ShropsSaddler wrote:It's a funny thing being a Walsall fan these days. Distance and lack of games is obviously an advantage because people seem to have got a little stale, partly due to style of play and partly due to expectations for the club. As someone who doesn't get to many games a season these days, I can only call it as I saw it.
First and foremost, Bristol are an excellent team with, player for player, far more skill and intelligence than we have. If you'd put Freeman, Agard and Little into our team, it would have been very different. But, of course, those players come at a cost (a loss of over £9m in the last accounts apparently!). So, whatever you think of our performance, we can only play as well as the opposition allows and they didn't allow it. You have to give credit to them. Plus, right or wrong, Smith knows that we can't play a pressing game because we don't have the players and Bristol did have the players to ruthlessly exploit us if we tried. 2-0 could easily have turned into 4 or 5 and I think Smith had an eye on that.
Other observations;
i) I thought the defence played fine for the most part. The first goal was more about Bristol tactics and O'Donnell. They'd had a corner just before the goal, and their player had stood right on O'Donnell to stop him coming out for the ball. Come the corner they scored from, both O'Donnell and Taylor were preoccupied with trying to shove the Bristol player out of the way rather than watching a ball coming into the 6-yard box.
ii) After the first 15 minutes, I didn't think we were overrun in midfield. For that first 15 minutes though, we were all at sea. Chambers and Mantom wanted to play in a flat bank of 4 midfielders but Freeman and their other midfielder interrupted that, with one dropping into the hole between defence and midfield and the other dropping back a little. They passed straight through us and, initially, our only response was for Chambers and Mantom to drop almost into the back 4 which gave them all sorts of room. We eventually got ourselves sorted and I thought, thereafter, Mantom performed well up to around an hour and Chambers was my MOTM for breaking up play the way he did.
iii) A key factor in the result was our left side. Because Little was charging forward, it left all sorts of room for Cook. To a significant extent, the result and the performance came down to whether Little or Cook made most use of the space. Whilst Cook was willing, made some good runs and asked for the ball, he was sadly lacking in possession. Little, as we know, did a bit more with it!
iv) Up front, Bradshaw wasn't fit, you could clearly see it. He had no impact on the game at all. However, Hiwula didn't show enough to say he would have made a difference either. Again, compare with them and you can see why we lost.
v) Which brings us to the enigma, Sawyers. He really splits opinion, doesn't he? Well, as others have said, I thought that he came out with some credit in that anything good came through him. He clearly has great vision and passing ability and he used it at times. But here's the problem, I believe - played in that position, it's fine for him to drop and pick up the ball and spread it about but, having done so, he is the second striker and he MUST be in the box as crosses are delivered. He needs to be the one making the dash in to be on the end of a ball whipped in by Forde or Cook.....but he never seems to make that run. Is that coaching? Is he being told to hold his position? I'm not sure, but it doesn't work because we end up with one player in the box surrounded by 3 or 4 defenders. The only other option is that one of the midfielders surges past Sawyers and makes that run, but neither Chambers or Mantom are that type of player.
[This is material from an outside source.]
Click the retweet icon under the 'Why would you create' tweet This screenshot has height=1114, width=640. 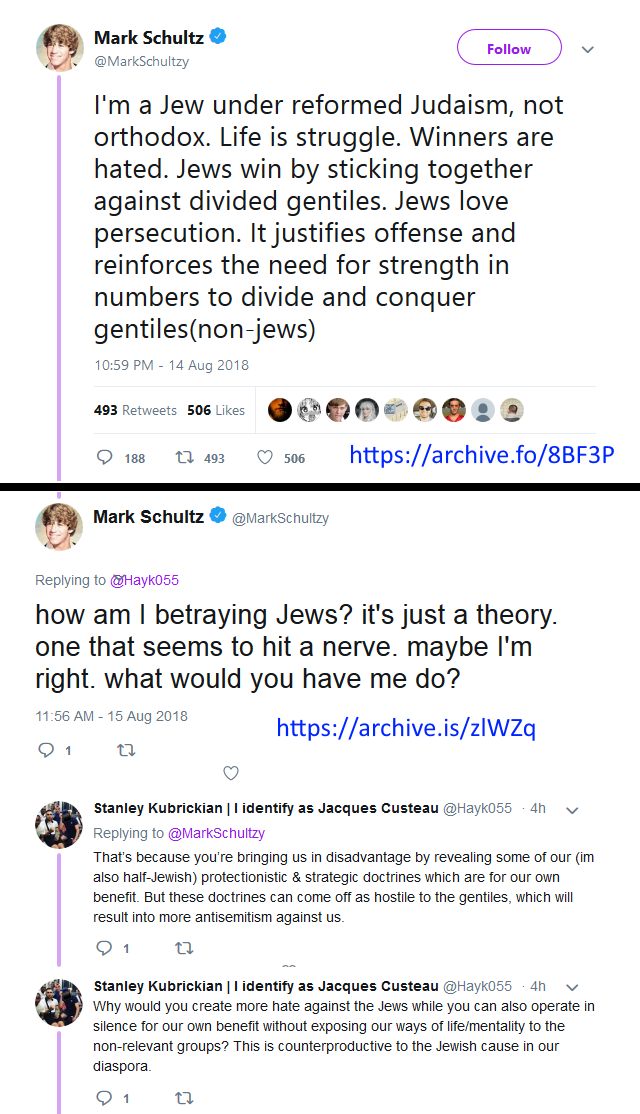pyautogui.click(x=183, y=1098)
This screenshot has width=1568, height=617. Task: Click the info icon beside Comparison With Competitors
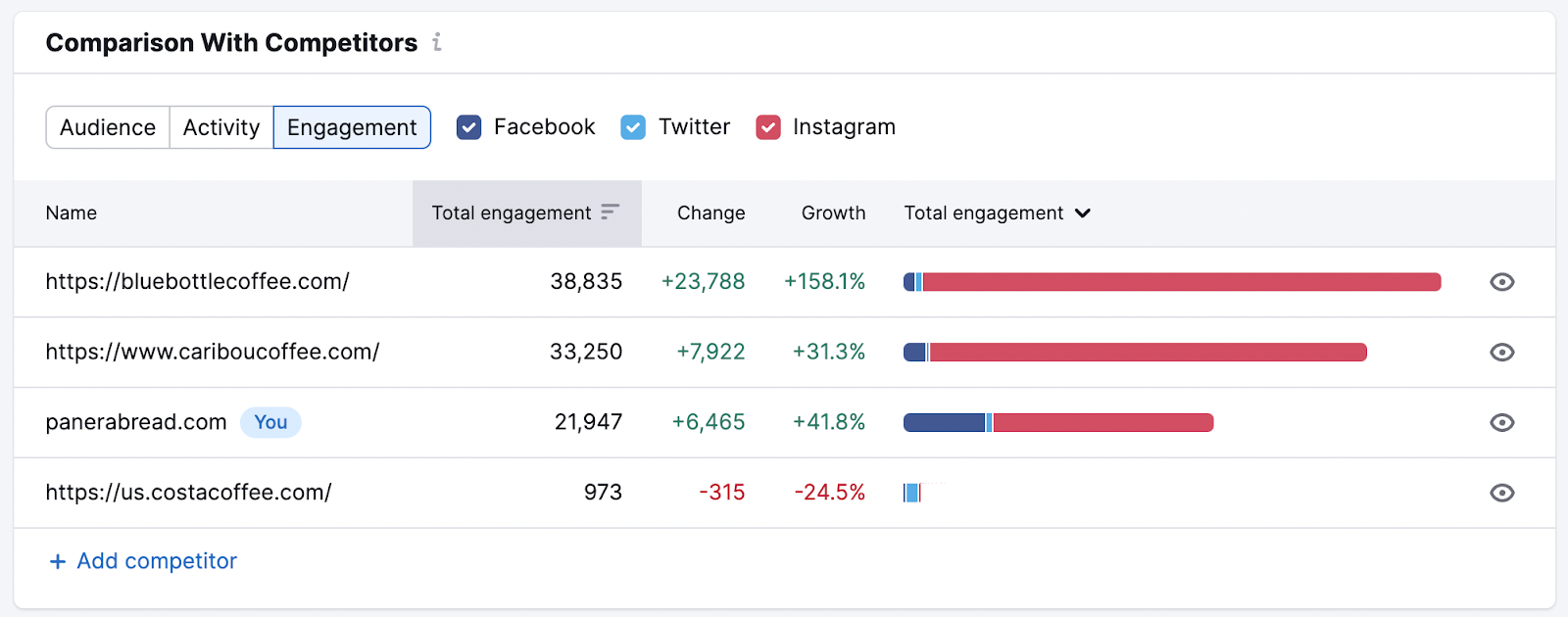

Someone mentioned about how poor our crossing was. I see it a little differently. We got in good positions at times, players had a yard on the opposition and a cross was called for. But more than once, I saw players looking up in that position to find that there was nobody to aim at and thus delaying. Often, mistakes in football are not about the player in possession, but those around him who fail to provide correct options.
I can understand the frustrations. We're playing a defensive style of football based on trying to keep it tight and snatch something but, unlike in previous times when we've done that (under Mr Graydon, Nichol and even Smith a couple of seasons ago), we don't have the right personnel to pull it off most of the time.
It was disappointing to have so little to cheer about on the day but, unlike others who are understandably more weary, I don't think we're a million miles away from having a decent team. It needs a couple of players and it needs some tweaks to formation which the manager doesn't seem to have any inclination to make. It needs something to change for next season. Part of me wonders whether, as much as I thought Sawyers was head and shoulders above the others in terms of football awareness, him moving on could be a catalyst for the team to progress as a whole?
Great post Shrops, your point about Sawyers being in essence the 2nd striker is spot on. He plays most the game in no mans land between the Midfield and lone striker. This really is easy for opposing defenders to play against.
If Smith is to continue with this formation he needs to sign a player in the mould of Rammel so the ball sticks bringing the wingers and Sawyers into play. The formation really does ask to much of the player who is asked to play the loan striker role.
Huge credit to Bristol City yes they may have a larger budget but it was plain to see that there tactics and game plan was far superior to ours, it felt to me that we took to the field hoping for a miracle.